Finding Abundance Hidden in Jesus

Tim Holmes
Gordon Govier
May 9, 2017

Tim Holmes was praying for a miracle. In order to stay in the music program at City College of New York (CCNY) he had to maintain a B average. He was at B minus. His professor told him, “You need a miracle to pull off a B.”

He didn’t get that miracle. Even though he had studied harder than he had ever studied before, he had to drop out of the music program and switch his major to English. His grades improved immediately, but still it was a tough decision. “I had no idea what it would do for my career,” he said. “But I felt strongly that was what God was calling me to, so I did it.”

The music program was what had led Tim to CCNY in the first place, and to InterVarsity.  Christian Hip-hop artist Andy Mineo was president of the CCNY InterVarsity chapter when Tim contacted him about the CCNY music production program. He invited Tim to InterVarsity and Tim got involved as soon as he arrived on campus.

“InterVarsity was the place where I learned to live for Jesus with abandonment,” Tim said. He had come to faith in Christ as a teenager and had been active in his church, but he didn’t have a lot of role models his own age. That changed when he connected with InterVarsity and met other Christian college students.

“They were just like me in age and background, but they loved Jesus in ways I’d never seen before,” he said. “I learned that everything in my life belongs to Jesus, including my money, including my major, including my job, including my relationships. And I saw people modeling that in a way that I not only admired but I also learned from.”

During his five years as a student at CCNY Tim held a variety of chapter leadership positions. He credits InterVarsity for helping him learn what it takes to be a good leader and how to lead well. In October, 2013 when InterVarsity sponsored the Price of Life festival in New York City, Tim served as event coordinator, arranging 12 events in nine days to raise awareness about human trafficking and share the gospel.

During his third year at CCNY, Tim attended Fall Conference and was confronted with InterVarsity’s NYC staffing situation: approximately three dozen campuses were unstaffed. “Every part of New York City deserves to hear the gospel,” he said. “That staffing level is unacceptable.” His heart was heavy, and he began to wonder if God was calling him to come on staff with InterVarsity.

 But for Tim to join InterVarsity staff would take another miracle. Because when he talked the possibility over with his soon-to-be fiancée, Jocelyn, she said, “Nope, that is not what God is calling you to do,” and gave him a list of reasons why.
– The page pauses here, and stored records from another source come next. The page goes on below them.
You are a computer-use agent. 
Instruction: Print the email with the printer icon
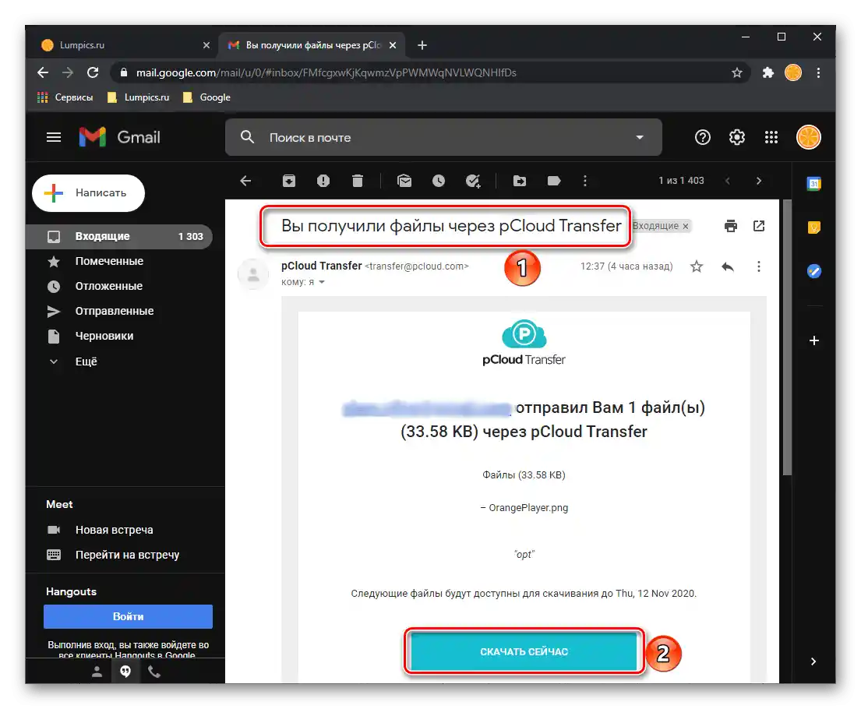click(x=730, y=226)
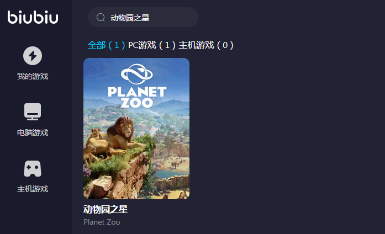
Task: Click the biubiu logo
Action: point(33,17)
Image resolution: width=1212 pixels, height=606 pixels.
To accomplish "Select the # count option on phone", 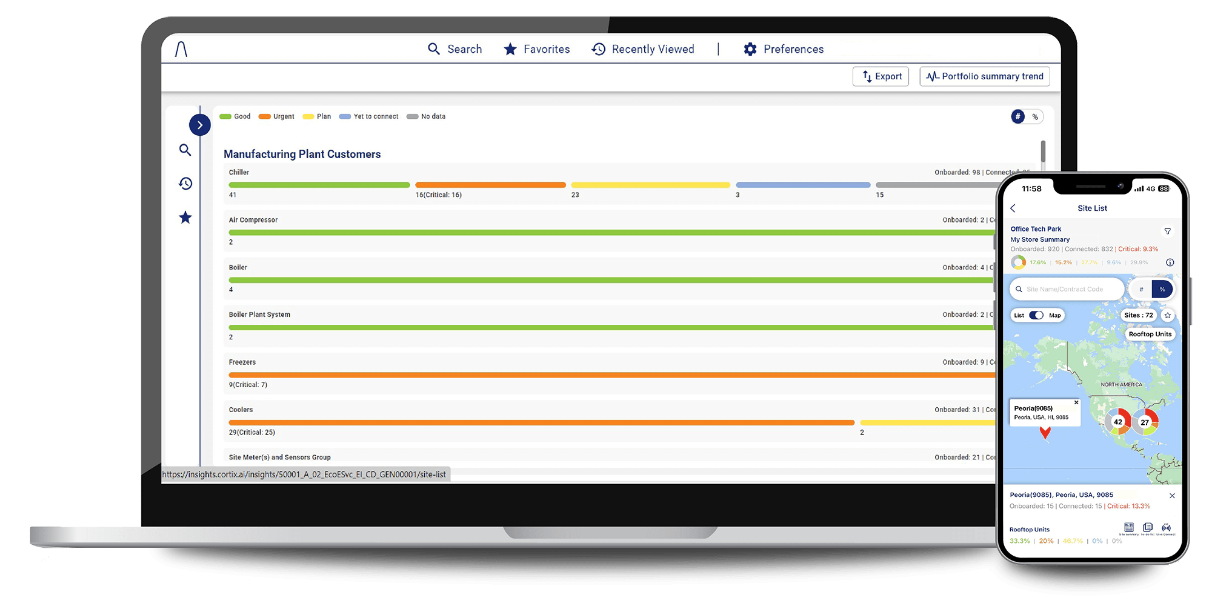I will click(x=1141, y=290).
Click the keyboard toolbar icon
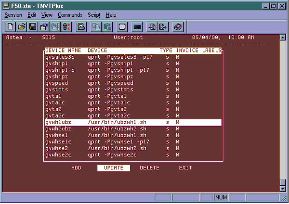Viewport: 289px width, 204px height. click(137, 26)
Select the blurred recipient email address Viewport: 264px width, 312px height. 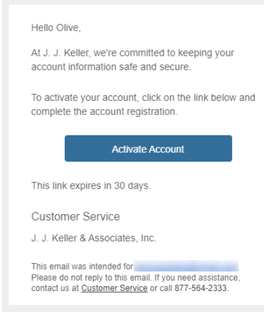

He truly believed that God had called him to marry Jocelyn. And he refused to take a job that would create tension and discord within his family. He also vowed he wouldn’t be manipulative and try to convince her on his own. He prayed that God would show both of them the best course to follow.

A year-and-a-half later, Tim and Jocelyn were at an InterVarsity chapter camp where Regional Director Jason Gaboury presented the New York City staffing situation. Afterward Jocelyn turned to Tim and said, “I think we should do it.”

Tim was surprised. “I have no idea what changed,” he said. “Something about being in that room shifted her heart towards what God was doing in my life and what God was calling me to do.”

Tim came on staff and in August of 2015 began ministering on the campus of the John Jay College of Criminal Justice, part of the City University of New York (CUNY). The students Tim talks with are almost all headed toward a career in the legal system, in some form or another. Most are motivated to help people and try to make the world a better place. It’s a unique and mostly positive place for ministry.

“The values of how they have been raised have taught them to want to be people who are creating hope and peace for those around them,” Tim said. “So talking about a God who has that same heart and calls us to do that in the world aligns itself very closely to what they are already feeling, even if they have never thought about the idea of who God is.”

Students at John Jay are responding to the gospel. Tim is thrilled that last year 28 students came to faith in Jesus Christ, double the number of the previous year.

Like most InterVarsity field staff, Tim is responsible for finding ministry partners who will prayerfully and financially support his ministry. As he has developed these relationships, he has discovered the value of being increasingly dependent on God.

“What I’ve learned is that abundance is hidden in Jesus,” he said. “Campus ministry is an invitation to be with Jesus. It’s not an invitation to maximize our gifts, even though we want to see that happen. I think that’s been making all the difference in how I engage with the world.”

Tim still occasionally writes a song or a spoken word piece as a creative outlet. And every day, as he ministers to students, he expects miracles to happen. God is at work at John Jay College.